Rick Santorum is quite an entertaining figure. In the midst of campaigning, the Republican presidential candidate/routine comedy act recently suggested that Puerto Rico, which has been a U.S. territory as long as Hawaii (more than a century), must adopt English as its primary language if it wishes to become the 51st state, in accordance with a (non-existent) federal law.
Santorum, a former Pennsylvania senator embodies the kind of person who despises when American imperfection is compared to Europe. He sees the old continent with all its languages, compares it to the United States, and subsequently believes this makes America one united culture compared to Europe’s many. He is wrong.
I have been blessed with the gift of travel.
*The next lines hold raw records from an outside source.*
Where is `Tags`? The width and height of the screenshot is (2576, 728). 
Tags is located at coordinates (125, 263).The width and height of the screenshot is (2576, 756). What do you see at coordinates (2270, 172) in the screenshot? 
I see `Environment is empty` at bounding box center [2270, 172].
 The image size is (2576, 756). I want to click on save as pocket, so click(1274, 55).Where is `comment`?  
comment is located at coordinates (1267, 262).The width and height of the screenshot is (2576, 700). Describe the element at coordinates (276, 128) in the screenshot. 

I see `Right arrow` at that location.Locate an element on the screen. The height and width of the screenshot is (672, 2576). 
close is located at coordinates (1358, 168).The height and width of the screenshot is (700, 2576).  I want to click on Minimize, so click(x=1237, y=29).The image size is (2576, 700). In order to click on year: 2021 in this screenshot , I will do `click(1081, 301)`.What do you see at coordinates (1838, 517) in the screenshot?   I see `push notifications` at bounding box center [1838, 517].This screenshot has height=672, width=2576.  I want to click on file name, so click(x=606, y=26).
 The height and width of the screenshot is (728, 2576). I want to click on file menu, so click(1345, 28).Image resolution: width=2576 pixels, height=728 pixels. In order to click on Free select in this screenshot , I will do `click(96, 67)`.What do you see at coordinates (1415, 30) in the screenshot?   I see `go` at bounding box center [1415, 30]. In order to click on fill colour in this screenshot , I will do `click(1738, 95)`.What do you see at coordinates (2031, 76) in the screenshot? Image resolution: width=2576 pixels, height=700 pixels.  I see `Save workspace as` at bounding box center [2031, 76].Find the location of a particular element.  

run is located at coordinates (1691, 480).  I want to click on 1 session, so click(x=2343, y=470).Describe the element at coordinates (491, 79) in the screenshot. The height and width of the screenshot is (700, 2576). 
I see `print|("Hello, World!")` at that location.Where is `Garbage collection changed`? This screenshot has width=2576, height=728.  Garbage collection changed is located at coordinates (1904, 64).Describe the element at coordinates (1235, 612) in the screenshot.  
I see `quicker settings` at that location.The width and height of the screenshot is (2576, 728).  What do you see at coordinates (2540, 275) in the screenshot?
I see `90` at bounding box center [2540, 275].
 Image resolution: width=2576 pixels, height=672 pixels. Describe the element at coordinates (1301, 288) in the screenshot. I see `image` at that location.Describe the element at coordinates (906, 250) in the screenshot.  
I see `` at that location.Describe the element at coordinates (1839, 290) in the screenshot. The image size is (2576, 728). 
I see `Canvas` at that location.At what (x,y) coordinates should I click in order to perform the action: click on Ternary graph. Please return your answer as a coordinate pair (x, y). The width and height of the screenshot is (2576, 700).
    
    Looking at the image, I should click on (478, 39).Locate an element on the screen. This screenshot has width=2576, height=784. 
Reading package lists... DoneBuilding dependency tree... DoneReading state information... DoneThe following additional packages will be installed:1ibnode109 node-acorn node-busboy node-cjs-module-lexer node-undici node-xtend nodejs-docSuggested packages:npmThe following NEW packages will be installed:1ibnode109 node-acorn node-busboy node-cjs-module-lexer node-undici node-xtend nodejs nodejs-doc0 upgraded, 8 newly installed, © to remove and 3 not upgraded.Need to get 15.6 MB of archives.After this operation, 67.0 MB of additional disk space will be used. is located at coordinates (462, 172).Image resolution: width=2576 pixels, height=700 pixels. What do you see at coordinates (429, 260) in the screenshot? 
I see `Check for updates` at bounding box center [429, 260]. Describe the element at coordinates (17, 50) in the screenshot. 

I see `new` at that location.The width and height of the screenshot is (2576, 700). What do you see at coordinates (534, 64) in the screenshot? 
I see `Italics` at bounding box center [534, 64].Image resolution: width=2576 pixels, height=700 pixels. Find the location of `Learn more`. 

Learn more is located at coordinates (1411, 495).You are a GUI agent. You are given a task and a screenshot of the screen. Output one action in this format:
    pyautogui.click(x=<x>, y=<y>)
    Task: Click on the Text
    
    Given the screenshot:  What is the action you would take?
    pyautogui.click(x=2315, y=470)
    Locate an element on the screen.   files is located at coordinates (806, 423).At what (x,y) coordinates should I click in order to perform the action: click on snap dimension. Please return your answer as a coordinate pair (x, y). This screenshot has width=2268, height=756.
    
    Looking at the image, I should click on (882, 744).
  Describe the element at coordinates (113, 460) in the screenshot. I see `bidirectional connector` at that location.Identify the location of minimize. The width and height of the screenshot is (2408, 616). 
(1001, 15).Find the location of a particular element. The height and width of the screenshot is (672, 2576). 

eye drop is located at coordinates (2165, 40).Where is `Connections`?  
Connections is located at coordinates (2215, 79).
To date, I have visited Paris, Barcelona, Amsterdam, Brussels, Monaco, Venice, Greece, and three corners of France. Obviously, the cultures change tremendously from country to country – even city to city. The different worlds and histories, all woven together and entangled, represent the complex beauty of the European experience. But believe this: America varies just as much.
The United States is a not so much a melting pot of cultures and ideas as it is a broad palette, with individual colors around the edge and a mixed center. We are not painted with any one brush as merely Texas cowboys, Wall Street bankers, Baltimore factory workers or metropolitan artists.
There’s no need to use more radical examples like Alaska or Hawaii – Americans are kidding themselves if they are trying find a unifying culture. Categorizing us is just impossible; there is a substantial population to counter every patronizing statement about almost every individual group. Even racially, we are far more diverse than most of Europe.
We all know Europe only pretends to be one country. But even in a political sense, America can be just as divided. Some local Parisians, who spend a good portion of their time arguing about whether Paris represents “the real France” (ring any bells, Sarah Palin?), were shocked when I explained how U.S. laws change from state to state on everything from taxes and speed limits to same-sex marriage and fireworks. “Like different countries” one of them blurted out. They were equally surprised to learn how, just like Europe, America diversifies spectacularly across the nation, as I provided for them examples in cuisine, history, economics, race, religion and regional dialect.
We don’t all love football, processed beef, country music, capitalism or corporate control of politics. And we don’t all speak English.
Even for the English-speaking majority, the actual language varies enormously. Perhaps this was best illustrated by our British tour guide in Paris, who smugly proclaimed Americans “understand English but can’t speak it!”
The differences in how we verbally communicate are as much a part of our culture as the food we eat, the politics we support, the gods we worship and the different countries we call home. These factors, which diversify America, are not detrimental to the culture – it is why America triumphs over Europe. While differences have dragged them into tyranny, dysfunction, genocide, and war time and time again, we continue to turn our diversity into strength in America. Different people offer varying ideas and solutions to common problems. We see holism in America – the whole is greater than the sum of its parts. And to suggest that Puerto Ricans should abandon their contribution is appalling.
Language is just one more difference between the diverse community that makes up our country. In learning to accept this, perhaps Rick Santorum will see what an asinine suggestion he made. Maybe then we’ll finally move on to the real issue: Anyone who opposes the circular design of the 51-star flag hates America and is a communist.